**PASSAGE PROVIDED:**
Subversive Saturdays: Innocence Unprotected


We continue our Subversive Saturdays series with a film that defies conventional classification. It comes from one of my favorite directors, Dusan Makavejev, and he uses the film to illustrate the importance of the medium and the truths that lie in the subtext. These truths will only expose themselves to those willing to dig deep enough to find them. Innocence Unprotected is both the name of the film by Dusan Makavejev, as well as the film that Makavejev is exploring in his unconventional documentary approach. He uses found footage elements, historical documentary footage, new documentary footage, and any bits and pieces that would be useful in the telling of this story.

The telling of a multi-faceted story requires a multi-faceted director. Makavejev is capturing the importance of film as an anthropological time capsule; he is capturing the importance of the lies and escapism that the viewer desperately needs, he is capturing a seldom seen perspective on the events of World War II and how it impacted life in Yugoslavia and Serbia, and he is capturing what film exposes to those with the contextual framework to be able to see the truths that are only found through the perception of purposeful omission. Makavejev’s unique style allows us to see all of these elements, even without the need for firsthand experience. By showing us the importance in this film that was nearly lost, he brings significance to his own film as the mechanism for telling a previously untold story.

**WHAT TO DO:**
A) In the Innocence Unprotected post above, turn the paragraph beginning "The telling of a multi-faceted story" into a short list that keeps its main facts.
B) According to the Innocence Unprotected post, what kinds of footage does Makavejev draw on to tell the story?
C) Duplicate the Innocence Unprotected post word for word, starting with "We continue our" and going on through "of this story.".

**SOURCE DATA:**
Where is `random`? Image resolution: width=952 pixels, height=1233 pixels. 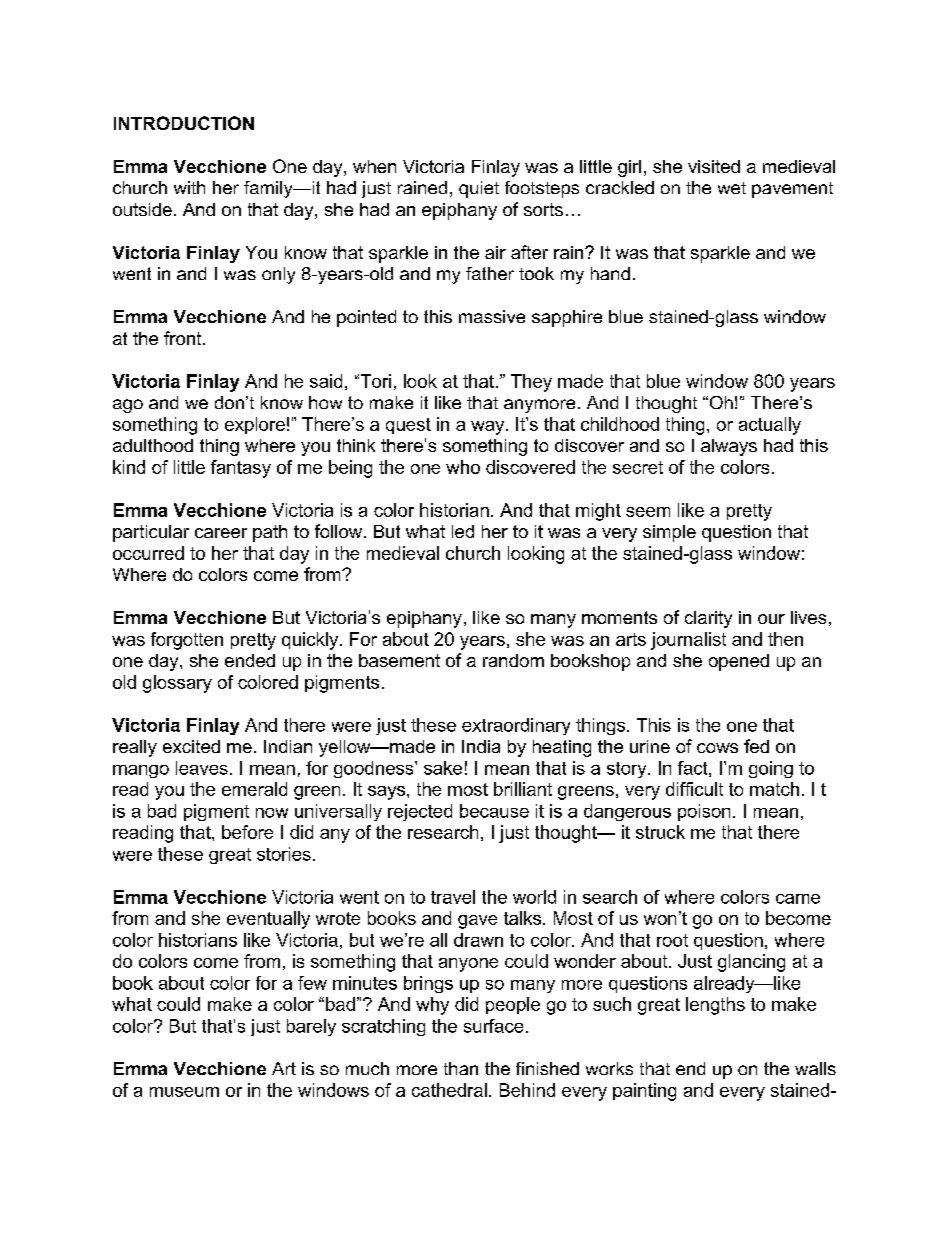 random is located at coordinates (513, 660).
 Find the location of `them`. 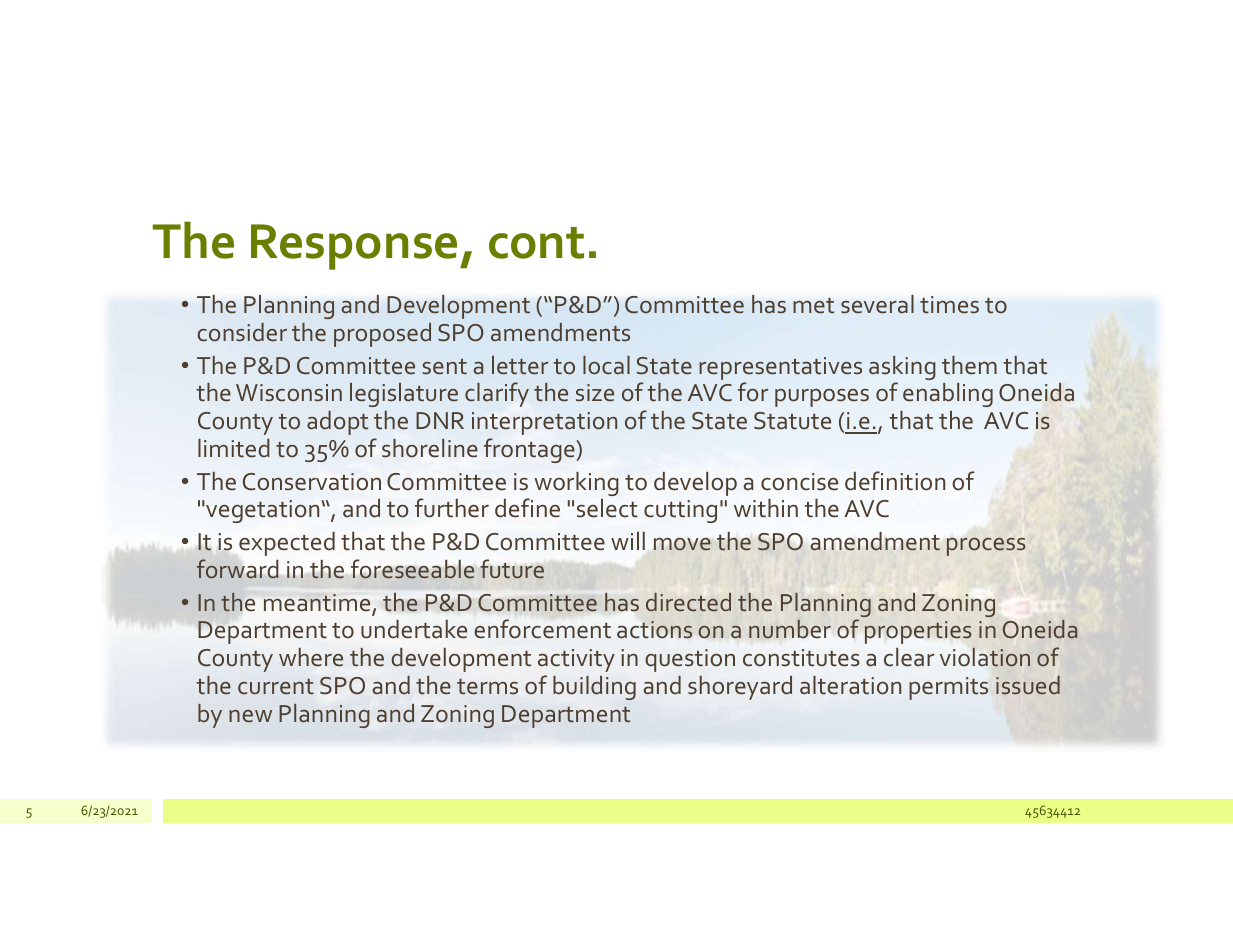

them is located at coordinates (969, 365).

**OUTPUTS FOR THE TASKS:**
A)
A multi-faceted story requires a multi-faceted director. Makavejev captures:
- the importance of film as an anthropological time capsule
- the importance of the lies and escapism that viewers desperately need
- a seldom seen perspective on World War II and its impact on life in Yugoslavia and Serbia
- the truths film exposes, through purposeful omission, to viewers with the contextual framework to see them

His style lets us see all of these without firsthand experience. By showing the importance of a film that was nearly lost, he gives significance to his own film as the means of telling a previously untold story.

B) Found footage, historical documentary footage, new documentary footage, and any other bits and pieces useful to the story.

C)
We continue our Subversive Saturdays series with a film that defies conventional classification. It comes from one of my favorite directors, Dusan Makavejev, and he uses the film to illustrate the importance of the medium and the truths that lie in the subtext. These truths will only expose themselves to those willing to dig deep enough to find them. Innocence Unprotected is both the name of the film by Dusan Makavejev, as well as the film that Makavejev is exploring in his unconventional documentary approach. He uses found footage elements, historical documentary footage, new documentary footage, and any bits and pieces that would be useful in the telling of this story.